*** SOURCE RECORDS

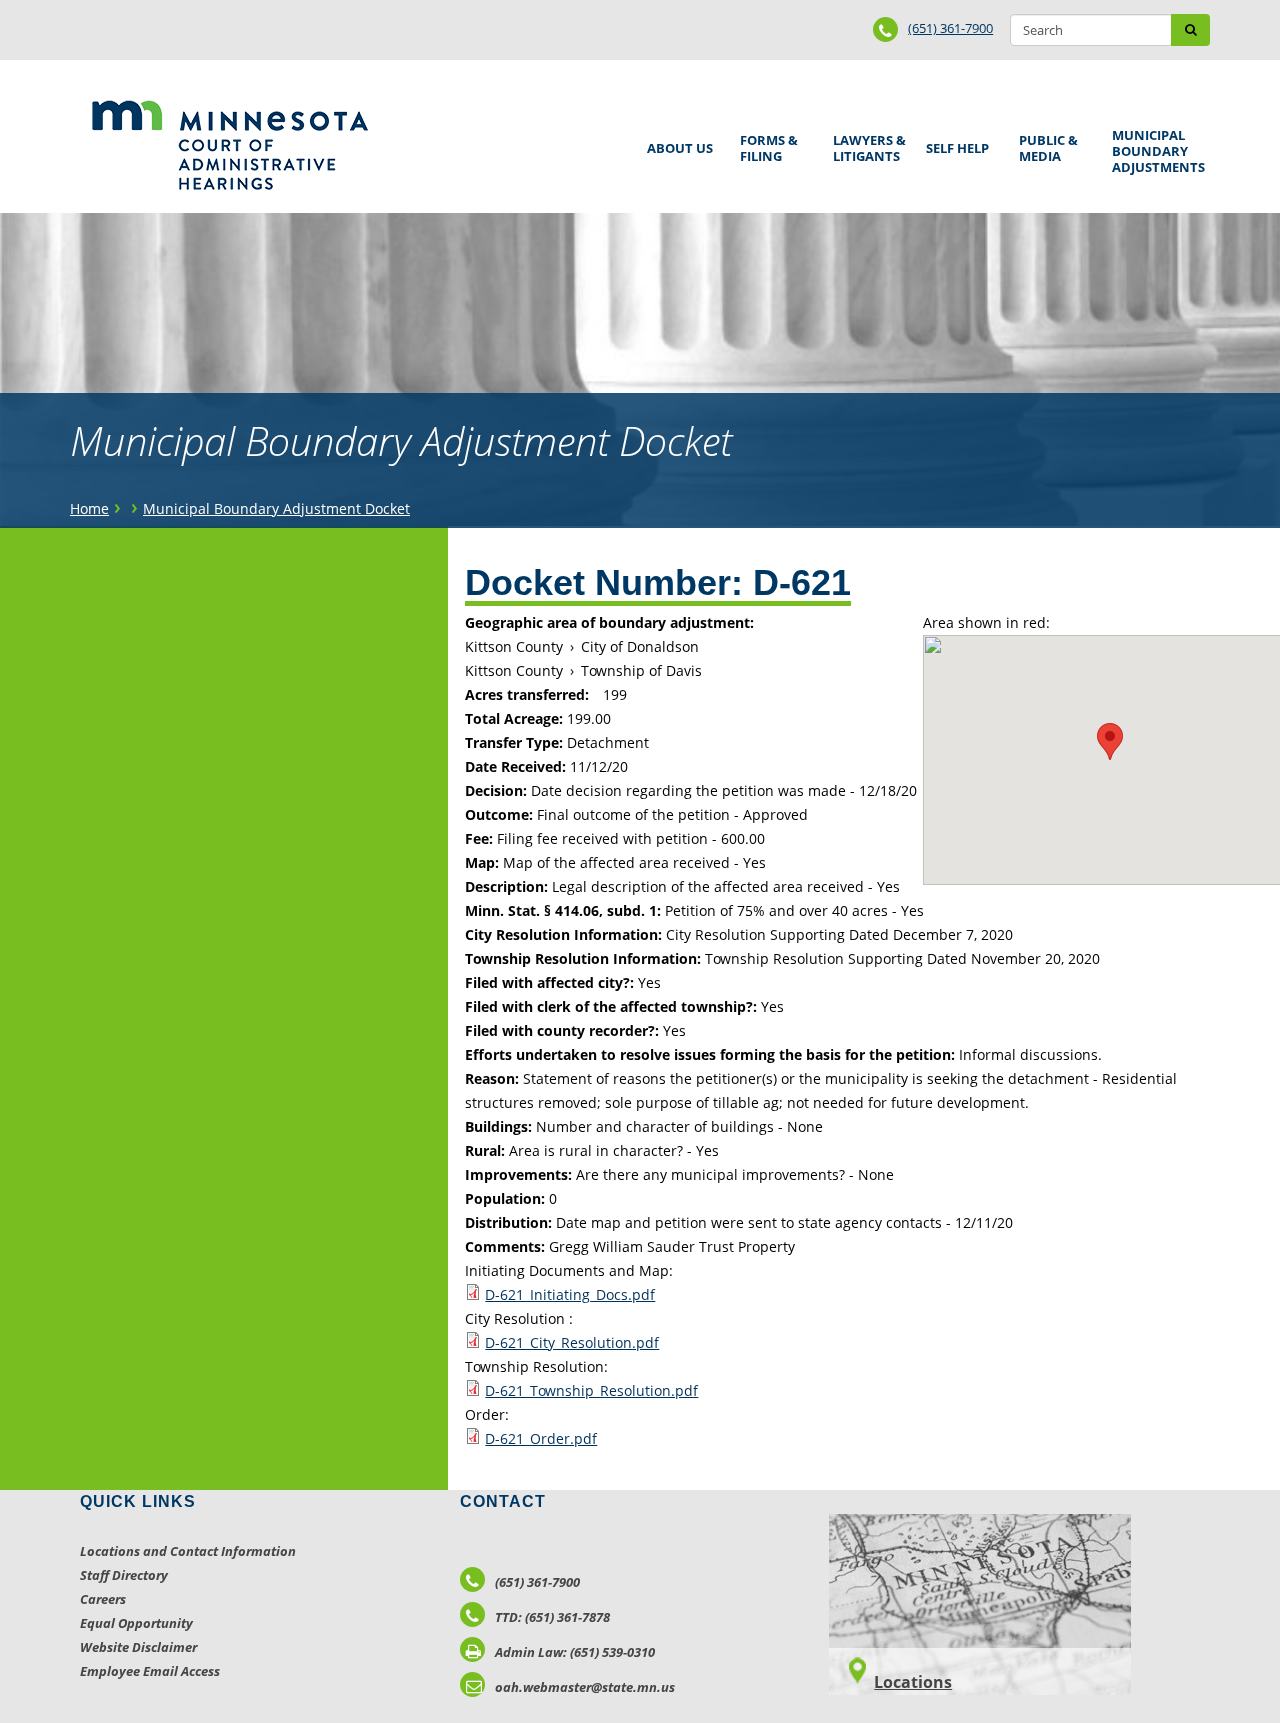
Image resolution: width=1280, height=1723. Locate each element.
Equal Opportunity (136, 1623)
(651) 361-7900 (950, 28)
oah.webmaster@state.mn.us (585, 1687)
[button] (1110, 741)
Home (89, 508)
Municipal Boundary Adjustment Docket (276, 508)
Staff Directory (124, 1575)
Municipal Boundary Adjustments (1155, 151)
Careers (103, 1599)
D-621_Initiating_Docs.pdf (570, 1294)
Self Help (954, 141)
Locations (913, 1682)
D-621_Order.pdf (541, 1438)
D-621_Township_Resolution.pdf (591, 1390)
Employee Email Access (150, 1671)
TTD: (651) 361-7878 (552, 1617)
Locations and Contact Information (188, 1551)
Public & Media (1045, 145)
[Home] (229, 145)
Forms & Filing (765, 145)
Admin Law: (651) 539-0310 (575, 1652)
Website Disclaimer (138, 1647)
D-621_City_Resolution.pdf (572, 1342)
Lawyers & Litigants (866, 145)
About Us (676, 141)
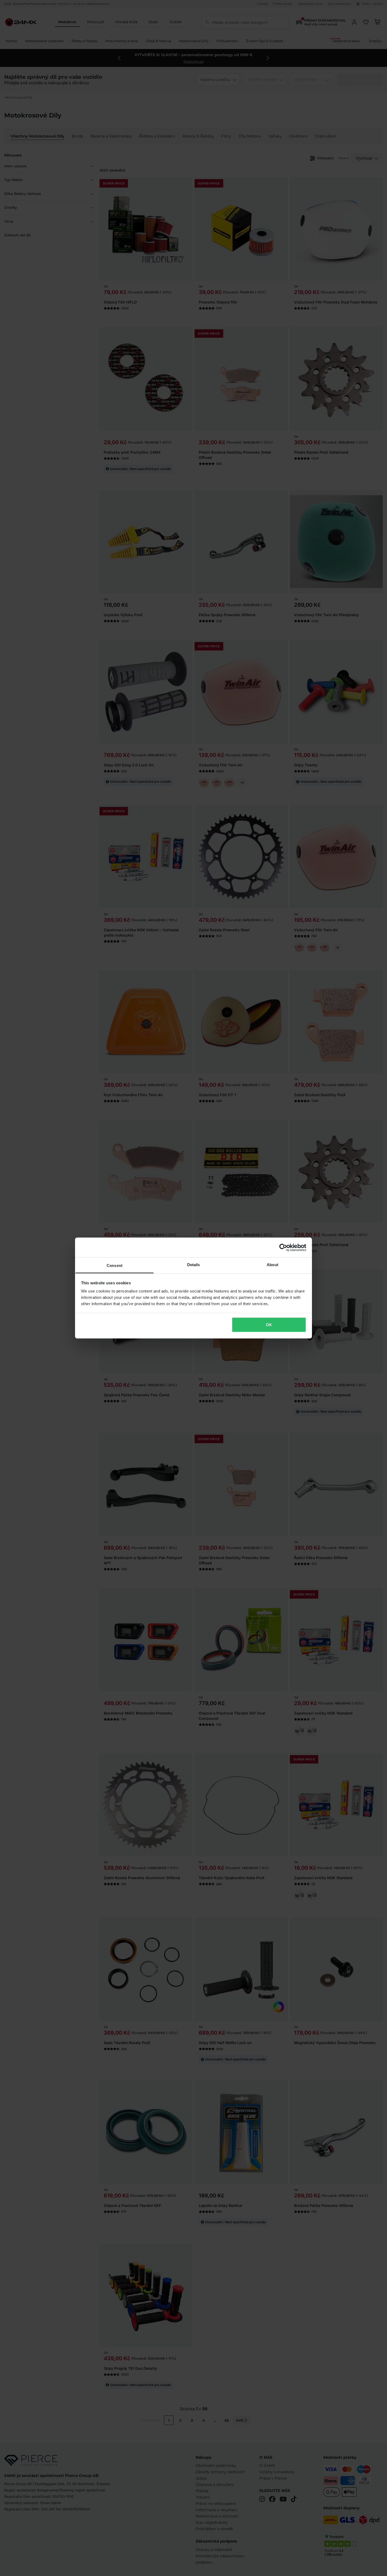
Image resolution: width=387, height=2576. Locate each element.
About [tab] (272, 1264)
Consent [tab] (114, 1265)
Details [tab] (193, 1264)
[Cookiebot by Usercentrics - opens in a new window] (283, 1247)
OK (269, 1324)
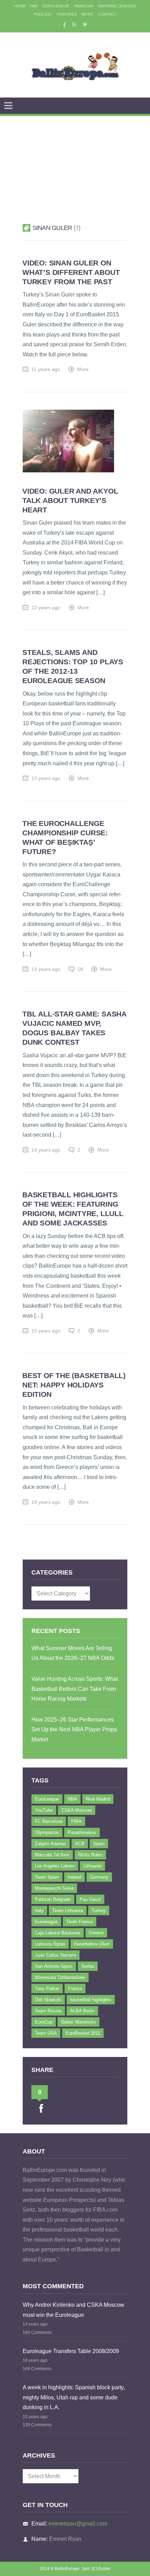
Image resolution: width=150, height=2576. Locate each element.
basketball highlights (90, 1999)
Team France (79, 1921)
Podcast (42, 14)
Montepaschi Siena (54, 1888)
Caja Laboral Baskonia (57, 1932)
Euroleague (46, 1921)
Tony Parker (47, 1988)
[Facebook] (64, 24)
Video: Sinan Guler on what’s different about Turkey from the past (71, 272)
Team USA (46, 2033)
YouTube (44, 1810)
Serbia (87, 1966)
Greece (96, 1932)
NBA (72, 1799)
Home (20, 6)
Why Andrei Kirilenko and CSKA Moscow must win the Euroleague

******

WHAT YOU ARE ASKED TO DO: Copy only this, please: the line with "Consent [tab] (114, 1265)" and every line after it through the end of the data, with no pictures.

RESULT BELOW:
Consent [tab] (114, 1265)
Details [tab] (193, 1264)
[Cookiebot by Usercentrics - opens in a new window] (283, 1247)
OK (269, 1324)
Image resolution: width=150, height=2576. Locate each element.
basketball highlights (90, 1999)
Team France (79, 1921)
Podcast (42, 14)
Montepaschi Siena (54, 1888)
Caja Laboral Baskonia (57, 1932)
Euroleague (46, 1921)
Tony Parker (47, 1988)
[Facebook] (64, 24)
Video: Sinan Guler on what’s different about Turkey from the past (71, 272)
Team USA (46, 2033)
YouTube (44, 1810)
Serbia (87, 1966)
Greece (96, 1932)
NBA (72, 1799)
Home (20, 6)
Why Andrei Kirilenko and CSKA Moscow must win the Euroleague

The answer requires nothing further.